Timur CelikdagDuevelloya Davet: Invitation to a Duel
When the Turkish wrestlers of Kirkpinar near Edirne fight one another, in reality each is fighting with himself. It’s not so much a one-on-one duel as a dual “one-on-oneself”. Each wrestling match reflects all the struggles that people have in their lives. Wrestling is just one of many situations in which people discover their own limits in the encounter with somebody else.
According to legend, this tradition of wrestling, slippery with olive oil, goes back to a time of war. In the year 1349, Pasha Sueleyman, brother of the Ottoman ruler Orhan Gazi, stormed the fortress of Byzantium (now Istanbul) with forty elite soldiers.
After conquering the city, they were camping on a field near Samona (in present-day Greece) when the soldiers began a wrestling tournament which lasted for hours, until just two fighters remained. These two were brothers, and because neither would admit defeat, the match had to be abandoned on orders from their commander.
But as soon as they got home, the two brothers continued fighting. They fought day and night until at last, exhausted, they both collapsed and died. Their friends buried the brothers under a fig tree, and went on their way. Years later, they passed that way again and saw that beside the grave there was now a gushing spring. In memory of the two brothers, the people of that region gave it the name Kirkpinar – “forty springs”.
A lovely legend. Legends like that are necessary in order to give meaning to certain actions, and so to keep traditions alive. The setting for this wrestling match is a green field. One might almost say: a field of hope, of a person’s hope of gaining victory and of overcoming his own fear at that moment when he seizes hold of his opponent. There is no enemy who must be destroyed, only an opponent whom one wants to get to know. The other is a person through whom one experiences the limits of one’s own being and so becomes conscious of something new. At this moment, the wrestler feels he is alive, more intensely than ever. He puts a value on his life according to what takes place, he becomes a victim of the relation which is established.

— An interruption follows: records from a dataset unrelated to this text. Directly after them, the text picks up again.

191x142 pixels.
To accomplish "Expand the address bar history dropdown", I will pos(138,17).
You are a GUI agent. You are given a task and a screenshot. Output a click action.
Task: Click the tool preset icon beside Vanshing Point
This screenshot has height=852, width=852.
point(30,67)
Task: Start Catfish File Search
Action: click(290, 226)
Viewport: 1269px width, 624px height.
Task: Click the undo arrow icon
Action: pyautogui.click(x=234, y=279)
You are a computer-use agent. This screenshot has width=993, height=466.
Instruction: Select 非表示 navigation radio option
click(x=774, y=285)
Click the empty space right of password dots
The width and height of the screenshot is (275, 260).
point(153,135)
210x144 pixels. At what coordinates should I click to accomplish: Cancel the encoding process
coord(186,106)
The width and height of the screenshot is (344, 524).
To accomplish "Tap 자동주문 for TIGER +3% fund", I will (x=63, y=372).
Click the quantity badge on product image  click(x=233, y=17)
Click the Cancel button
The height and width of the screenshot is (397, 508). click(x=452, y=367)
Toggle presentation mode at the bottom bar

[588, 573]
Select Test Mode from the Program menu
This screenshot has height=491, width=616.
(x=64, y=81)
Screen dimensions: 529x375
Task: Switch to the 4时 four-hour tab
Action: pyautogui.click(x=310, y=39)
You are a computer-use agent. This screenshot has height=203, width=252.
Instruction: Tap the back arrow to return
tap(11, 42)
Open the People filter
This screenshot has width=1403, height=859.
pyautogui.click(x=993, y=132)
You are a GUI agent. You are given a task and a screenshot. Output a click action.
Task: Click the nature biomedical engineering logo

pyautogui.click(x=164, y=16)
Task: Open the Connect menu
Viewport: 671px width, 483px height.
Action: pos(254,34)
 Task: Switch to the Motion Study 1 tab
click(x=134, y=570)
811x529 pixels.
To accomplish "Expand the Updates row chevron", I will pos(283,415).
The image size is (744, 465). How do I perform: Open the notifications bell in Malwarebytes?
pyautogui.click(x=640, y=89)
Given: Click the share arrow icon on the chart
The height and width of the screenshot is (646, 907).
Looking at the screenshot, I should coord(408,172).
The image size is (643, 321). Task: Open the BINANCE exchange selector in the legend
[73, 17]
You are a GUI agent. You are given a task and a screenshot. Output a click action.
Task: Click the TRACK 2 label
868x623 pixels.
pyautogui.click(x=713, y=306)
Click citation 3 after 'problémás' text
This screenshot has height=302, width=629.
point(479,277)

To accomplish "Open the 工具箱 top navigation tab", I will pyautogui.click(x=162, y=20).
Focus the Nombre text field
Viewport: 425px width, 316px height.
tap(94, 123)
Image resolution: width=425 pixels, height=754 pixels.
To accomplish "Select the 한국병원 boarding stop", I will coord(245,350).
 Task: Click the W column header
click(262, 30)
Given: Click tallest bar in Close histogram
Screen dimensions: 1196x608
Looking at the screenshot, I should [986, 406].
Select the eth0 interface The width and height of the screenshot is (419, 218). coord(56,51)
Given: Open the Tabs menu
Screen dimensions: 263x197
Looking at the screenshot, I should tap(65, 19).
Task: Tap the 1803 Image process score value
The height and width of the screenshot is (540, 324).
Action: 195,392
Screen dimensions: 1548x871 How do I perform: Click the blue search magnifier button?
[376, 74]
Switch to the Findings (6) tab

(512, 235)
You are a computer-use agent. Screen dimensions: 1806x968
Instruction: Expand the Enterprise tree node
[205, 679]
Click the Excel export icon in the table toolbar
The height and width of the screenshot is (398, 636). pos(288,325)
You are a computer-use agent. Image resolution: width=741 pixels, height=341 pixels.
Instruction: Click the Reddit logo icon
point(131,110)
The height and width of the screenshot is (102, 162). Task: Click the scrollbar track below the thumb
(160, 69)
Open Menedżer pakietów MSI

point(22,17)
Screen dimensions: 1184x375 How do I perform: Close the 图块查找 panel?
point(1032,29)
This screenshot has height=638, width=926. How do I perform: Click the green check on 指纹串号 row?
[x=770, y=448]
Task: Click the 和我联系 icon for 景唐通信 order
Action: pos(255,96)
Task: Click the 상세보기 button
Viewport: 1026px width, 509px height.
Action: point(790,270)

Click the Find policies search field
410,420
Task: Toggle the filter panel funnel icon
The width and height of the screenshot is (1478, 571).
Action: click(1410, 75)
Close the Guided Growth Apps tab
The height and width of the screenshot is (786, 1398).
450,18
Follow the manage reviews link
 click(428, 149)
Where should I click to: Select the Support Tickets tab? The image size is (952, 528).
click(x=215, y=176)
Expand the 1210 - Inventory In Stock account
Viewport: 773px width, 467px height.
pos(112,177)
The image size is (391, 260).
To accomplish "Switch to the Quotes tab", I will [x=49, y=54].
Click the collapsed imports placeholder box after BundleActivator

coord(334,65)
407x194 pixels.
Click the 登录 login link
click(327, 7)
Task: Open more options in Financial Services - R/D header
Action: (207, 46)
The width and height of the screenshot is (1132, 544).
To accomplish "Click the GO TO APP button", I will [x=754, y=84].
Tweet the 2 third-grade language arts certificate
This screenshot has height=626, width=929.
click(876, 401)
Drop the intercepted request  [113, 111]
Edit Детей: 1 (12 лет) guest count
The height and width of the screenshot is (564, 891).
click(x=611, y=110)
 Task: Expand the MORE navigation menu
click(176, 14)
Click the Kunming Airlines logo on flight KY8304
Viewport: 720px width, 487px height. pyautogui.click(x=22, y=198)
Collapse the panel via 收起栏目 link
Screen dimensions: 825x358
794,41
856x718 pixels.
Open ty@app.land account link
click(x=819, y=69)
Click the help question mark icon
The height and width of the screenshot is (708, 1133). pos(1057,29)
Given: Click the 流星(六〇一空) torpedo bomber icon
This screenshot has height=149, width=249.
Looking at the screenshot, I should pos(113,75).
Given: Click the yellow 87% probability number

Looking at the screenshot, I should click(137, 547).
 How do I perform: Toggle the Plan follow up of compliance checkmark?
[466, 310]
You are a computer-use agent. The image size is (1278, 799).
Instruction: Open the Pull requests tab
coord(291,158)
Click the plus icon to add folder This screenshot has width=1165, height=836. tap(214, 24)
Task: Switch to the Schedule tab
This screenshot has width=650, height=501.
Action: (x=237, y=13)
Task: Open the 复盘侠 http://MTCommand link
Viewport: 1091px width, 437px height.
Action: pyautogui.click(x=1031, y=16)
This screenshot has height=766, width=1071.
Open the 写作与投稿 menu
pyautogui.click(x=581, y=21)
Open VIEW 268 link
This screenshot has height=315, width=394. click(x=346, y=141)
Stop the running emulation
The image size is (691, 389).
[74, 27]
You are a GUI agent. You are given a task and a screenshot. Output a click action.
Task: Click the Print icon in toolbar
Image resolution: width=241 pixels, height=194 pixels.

As he feels his pain and his disappointment, he also feels his last reserves of strength. “It is good to fear,” as Sartre said, “for then one is in an existential situation.” But this struggle is based on recognition and respect. One’s opponent, too, is a “pehlivan”. This concept comes from a Persian word meaning “protector” or “guard”, which in Turkish has come to mean “a supremely strong man”.
Primitive masculine instinct is evident in this combat, a special encounter of males. In a society where men walk down the street ‘hand in hand’ as a sign of warm-heartedness, wrestling allows masculinity to enjoy an encounter with its naked self. An encounter which might, from a distance, be construed as homoerotic. Not that the wrestlers consciously think of it that way, of course. For them, the fight is about defeating the opponent, about enjoying victory, pride and success. Who does not seek these things?
Already the sperm in the womb begins the long swim towards the egg. The one that reaches the egg first begins the struggle against time to bring a new creature into the world. And once the individual is conscious of his or her surroundings, in a society like ours which is based on competition, the struggle begins the moment one steps outside onto the street. Children are trained to achieve, to overcome, for life is ruled not least by envy. In the opinion of Thomas Hobbes, that is the natural condition. Without laws, without respect and recognition, this state of conflict of all against all would still be intact and there would be no peace. The constraining commandments of law, respect and recognition also apply to wrestling, for without them, there would be no encounter with oneself and one’s opponent.
This wrestling tournament, which has existed since 1924, is basically a test of strength between brothers – just as in the legend. A conflict between brothers, with no victor and no loser.